Start of Page extract

Editorials

Editorial: There’s a right way to do business in Jamesport

It’s hard to imagine any developer looking to triple the size of what is already the largest commercial shopping center in a rural hamlet on the North Fork.

Yet that’s what Alan Cardinale is proposing for his Jamesport Center — a 16,394-square-foot shopping center with several existing vacancies.

Even more unbelievably, an associate of Mr. Cardinale’s told the Riverhead Town Zoning Board of Appeals the developer would still nearly double the shopping center even if it didn’t get the necessary approvals to move forward with the current proposed expansion.

It’s safe to say just about any expansion of the shopping center would be soundly rejected by neighbors of the property and other Jamesport residents. Of course, it doesn’t help matters that a 10-building, 42,000-square-foot commercial development has also been proposed for 10 acres on the north side of Main Road.

In a town where Route 58 development has exploded in the past decade, it’s hard to argue that Riverhead needs more large-scale commercial expansion — especially when a former Walmart store remains empty a few miles to the west and small business vacancies plague the downtown commercial district.

End of Page extract

• Problem to solve:
Rewrite everything in the Jamesport editorial from "It’s hard to imagine" down to "the North Fork.", using "farming village" in place of "rural hamlet".

Start of Recorded information

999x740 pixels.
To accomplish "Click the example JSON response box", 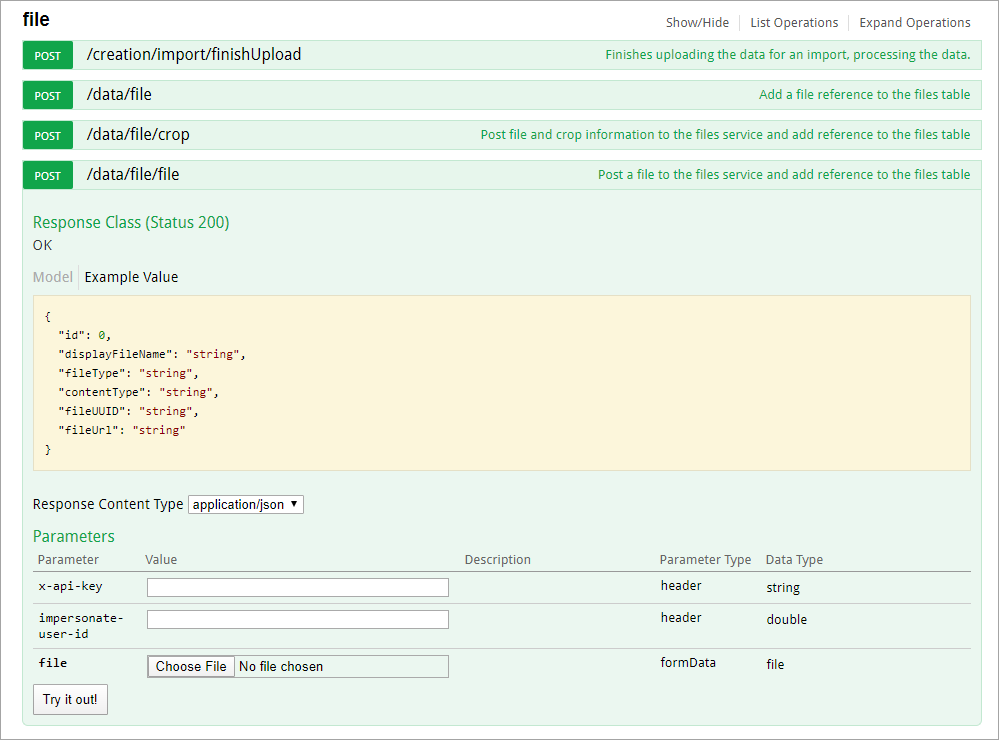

End of Recorded information

• Solution for this exercise:
It’s hard to imagine any developer looking to triple the size of what is already the largest commercial shopping center in a farming village on the North Fork.